** SHORT TASK **
Copy out every row below word for word, with nothing changed.

Rows in a dataset
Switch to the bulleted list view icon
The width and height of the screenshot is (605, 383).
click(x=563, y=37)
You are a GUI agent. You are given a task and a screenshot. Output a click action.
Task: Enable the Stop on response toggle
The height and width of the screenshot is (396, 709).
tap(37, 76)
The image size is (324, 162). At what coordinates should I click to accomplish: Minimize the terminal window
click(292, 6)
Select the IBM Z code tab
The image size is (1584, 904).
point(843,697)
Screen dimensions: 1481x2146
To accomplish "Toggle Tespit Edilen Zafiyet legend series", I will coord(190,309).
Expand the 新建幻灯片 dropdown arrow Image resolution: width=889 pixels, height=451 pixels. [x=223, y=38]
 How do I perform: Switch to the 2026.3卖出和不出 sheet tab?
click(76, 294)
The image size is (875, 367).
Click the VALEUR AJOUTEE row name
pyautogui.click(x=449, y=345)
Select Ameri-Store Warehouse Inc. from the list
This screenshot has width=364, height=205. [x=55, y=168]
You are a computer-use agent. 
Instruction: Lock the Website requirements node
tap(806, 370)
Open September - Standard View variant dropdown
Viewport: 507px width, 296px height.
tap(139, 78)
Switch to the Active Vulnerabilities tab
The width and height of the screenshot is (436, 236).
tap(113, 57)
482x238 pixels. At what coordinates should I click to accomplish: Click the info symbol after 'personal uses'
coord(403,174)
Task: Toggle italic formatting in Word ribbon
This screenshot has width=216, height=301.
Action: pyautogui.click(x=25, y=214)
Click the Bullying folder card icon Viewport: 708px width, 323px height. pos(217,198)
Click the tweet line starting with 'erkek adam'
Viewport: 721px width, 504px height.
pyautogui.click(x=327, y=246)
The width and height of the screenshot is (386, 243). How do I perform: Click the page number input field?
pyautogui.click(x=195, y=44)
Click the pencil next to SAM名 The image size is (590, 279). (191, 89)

** SOLUTION BELOW **
Switch to the bulleted list view icon
The width and height of the screenshot is (605, 383).
click(x=563, y=37)
You are a GUI agent. You are given a task and a screenshot. Output a click action.
Task: Enable the Stop on response toggle
The height and width of the screenshot is (396, 709).
tap(37, 76)
The image size is (324, 162). At what coordinates should I click to accomplish: Minimize the terminal window
click(292, 6)
Select the IBM Z code tab
The image size is (1584, 904).
point(843,697)
Screen dimensions: 1481x2146
To accomplish "Toggle Tespit Edilen Zafiyet legend series", I will coord(190,309).
Expand the 新建幻灯片 dropdown arrow Image resolution: width=889 pixels, height=451 pixels. [x=223, y=38]
 How do I perform: Switch to the 2026.3卖出和不出 sheet tab?
click(76, 294)
The image size is (875, 367).
Click the VALEUR AJOUTEE row name
pyautogui.click(x=449, y=345)
Select Ameri-Store Warehouse Inc. from the list
This screenshot has width=364, height=205. [x=55, y=168]
You are a computer-use agent. 
Instruction: Lock the Website requirements node
tap(806, 370)
Open September - Standard View variant dropdown
Viewport: 507px width, 296px height.
tap(139, 78)
Switch to the Active Vulnerabilities tab
The width and height of the screenshot is (436, 236).
tap(113, 57)
482x238 pixels. At what coordinates should I click to accomplish: Click the info symbol after 'personal uses'
coord(403,174)
Task: Toggle italic formatting in Word ribbon
This screenshot has width=216, height=301.
Action: pyautogui.click(x=25, y=214)
Click the Bullying folder card icon Viewport: 708px width, 323px height. pos(217,198)
Click the tweet line starting with 'erkek adam'
Viewport: 721px width, 504px height.
pyautogui.click(x=327, y=246)
The width and height of the screenshot is (386, 243). How do I perform: Click the page number input field?
pyautogui.click(x=195, y=44)
Click the pencil next to SAM名 The image size is (590, 279). (191, 89)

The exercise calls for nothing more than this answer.